Logo Polskiego Radia
PAP
Paweł Majewski 21.10.2019

PlusLiga: siatkarze uczczą pamięć Miguela Angela Falaski. Minuta ciszy przed meczami pierwszej kolejki

Władze Polskiej Ligi Siatkówki poinformowały, że każdy mecz inauguracyjnej kolejki tegorocznych rozgrywek zostanie poprzedzony minutą ciszy dla uczczenia pamięci Miguela Angela Falaski. Hiszpan, który w przeszłości był zawodnikiem i trenerem PGE Skry Bełchatów, zmarł w czerwcu w wieku 46 lat. 
  • Były rozgrywający i trener Skry zmarł niespodziewanie w czerwcu tego roku
  • Hiszpan przebywał wówczas na weselu swojego współpracownika we Włoszech 
  • O zmarłym Hiszpanie nie zapomniały władze PlusLigi, w której odnosił sukcesy zawodnicze i trenerskie 

PLS i kluby - ze szczególnym udziałem Skry - mają wspominać w najbliższy weekend Falaskę w publikowanych wiadomościach.

Wspólna inicjatywa 

Jak dodano, forma upamiętnienia byłego rozgrywającego to inicjatywa zarządów drużyny z Bełchatowa i PLS. Jeszcze w czerwcu Skra poinformowała zaś, że na sezon 2019/20 zastrzeże numer 10, z którym na koszulce występował w niej Hiszpan.

- Tak znacząca postać dla naszego klubu po prostu zasługuje, by o niej nigdy nie zapominać. Trafił do nas jako mistrz Europy, zdobywał z nami mistrzostwo Polski jako gracz i jako trener. W tym sezonie koszulka z numerem 10 została zastrzeżona i będzie wisieć w hali. Będziemy także chcieli przypominać o Miguelu przy wielu okazjach, bo jego niespodziewane odejście było dla nas wszystkich wstrząsem - zaznaczył prezes Skry Konrad Piechocki.

Zmiany w transmisjach 

Szef PLS Paweł Zagumny zaznaczył, że dyrektor ds. sportu w telewizji Polsat Marian Kmita wyraził zgodę na zmiany w transmisjach spotkań, by umożliwić uczczenie pamięci Falaski.

- Wielki sport, walka o medale, emocje to wszystko jest niezwykle ważne.
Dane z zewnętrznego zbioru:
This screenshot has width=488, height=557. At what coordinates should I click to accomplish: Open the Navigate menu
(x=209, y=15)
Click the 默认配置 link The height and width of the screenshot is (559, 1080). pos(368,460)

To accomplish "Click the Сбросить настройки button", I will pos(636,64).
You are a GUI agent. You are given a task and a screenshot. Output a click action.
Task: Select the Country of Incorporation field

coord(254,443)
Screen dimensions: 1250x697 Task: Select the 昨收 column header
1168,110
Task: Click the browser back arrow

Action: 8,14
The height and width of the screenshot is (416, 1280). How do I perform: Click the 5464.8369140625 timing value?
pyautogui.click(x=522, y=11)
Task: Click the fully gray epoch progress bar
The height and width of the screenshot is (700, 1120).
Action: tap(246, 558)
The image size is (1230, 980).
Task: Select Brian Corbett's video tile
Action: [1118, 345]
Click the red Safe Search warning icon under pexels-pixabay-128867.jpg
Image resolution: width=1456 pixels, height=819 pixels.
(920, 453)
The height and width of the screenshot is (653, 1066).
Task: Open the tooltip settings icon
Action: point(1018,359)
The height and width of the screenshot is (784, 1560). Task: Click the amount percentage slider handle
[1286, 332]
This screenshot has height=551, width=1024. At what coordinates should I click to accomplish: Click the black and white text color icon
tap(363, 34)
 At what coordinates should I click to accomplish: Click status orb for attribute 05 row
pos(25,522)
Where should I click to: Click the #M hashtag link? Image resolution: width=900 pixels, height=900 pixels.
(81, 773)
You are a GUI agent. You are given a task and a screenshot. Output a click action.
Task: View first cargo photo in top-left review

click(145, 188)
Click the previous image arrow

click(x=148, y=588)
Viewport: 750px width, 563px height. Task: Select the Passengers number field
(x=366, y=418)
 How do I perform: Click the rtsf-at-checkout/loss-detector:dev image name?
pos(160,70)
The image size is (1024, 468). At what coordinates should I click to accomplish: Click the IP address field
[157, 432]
Myślę jednak, że szacunek i pamięć o ludziach naszej siatkówki to najwyższa z wartości - podkreślił Zagumny.

Legenda PGE Skry 

Hiszpan przez wiele lat był związany ze Skrą. W latach 2008–2012 był w niej rozgrywającym, a od 2013 do 2016 roku trenerem. Jako zawodnik zdobył z nią m.in. trzy razy mistrzostwo kraju i zajął drugie miejsce w Lidze Mistrzów. Triumfował w PlusLidze także w roli szkoleniowca. Potem pracował z kadrą Czech oraz prowadził siatkarzy Vero Volley Monza. Ostatnio pracował z żeńskim zespołem Saugella Monza.

Według informacji mediów zmarł w pokoju hotelowym w nocy z 21 na 22 czerwca we Włoszech, gdzie przebywał w związku ze ślubem członka swojego sztabu szkoleniowego. Przyczyną śmierci był atak serca.